Process embeddings synchronously (litellm only). Use for local servers like Ollama to avoid memory issues.

--x text

Column containing pre-computed X coordinates for the embedding view.

--y text

Column containing pre-computed Y coordinates for the embedding view.

--neighbors text

Column containing pre-computed nearest neighbors in format: {"ids": [n1, n2, ...], "distances": [d1, d2, ...]}. IDs should be zero-based row indices.

--query text

Use the result of the given SQL query as input data. In the query, you may refer to the original data as 'data'.

--sample integer

Number of random samples to draw from the dataset. Useful for large datasets. If query is specified, sampling applies after the query.

--umap-n-neighbors integer

Number of neighbors to consider for UMAP dimensionality reduction (default: 15).

--umap-min-dist float

The min_dist parameter for UMAP.

--umap-metric text

Distance metric for UMAP computation (default: 'cosine').

--umap-random-state integer

Random seed for reproducible UMAP results.

--duckdb text

DuckDB connection mode: 'wasm' (run in browser), 'server' (run on this server), or URI (e.g., 'ws://localhost:3000').

--host text

Host address for the web server (default: localhost).

--port integer

Port number for the web server (default: 5055).

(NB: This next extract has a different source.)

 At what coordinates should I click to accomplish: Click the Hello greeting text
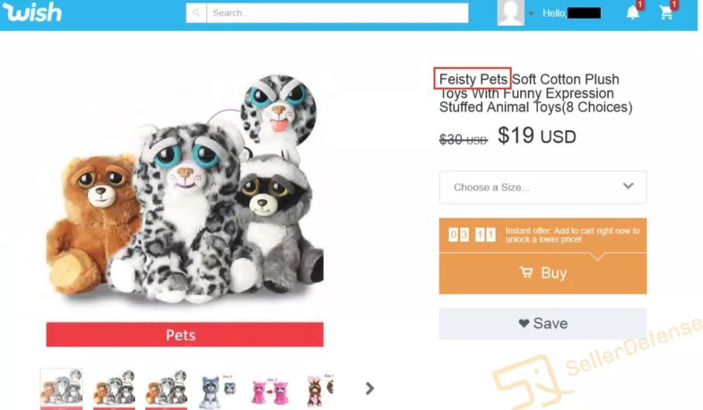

--auto-port / --no-auto-port boolean

Automatically find an available port if the specified port is in use.

--cors text

Allow cross-origin requests. Use --cors to allow all origins, or --cors http://example.com for a specific domain (or a comma-separated list of domains).

--static text

Custom path to frontend static files directory.

--export-application text

Export the visualization as a standalone web application to the specified ZIP file and exit.

--with text

Import the given Python module before loading data. For example, you can use this to import fsspec filesystems. Can be specified multiple times to import multiple modules.

--point-size float

Size of points in the embedding view (default: automatically calculated based on density).

--stop-words text

Path to a file containing stop words to exclude from the text embedding. The file should be a table with column 'word'

--labels text

Path to a file containing labels for the embedding view. The file should be a table with columns 'x', 'y', 'text', and optionally 'level' and 'priority'

--mcp / --no-mcp boolean

Enable MCP (Model Context Protocol) server endpoints for external tool integration.

--version boolean

Show the version and exit.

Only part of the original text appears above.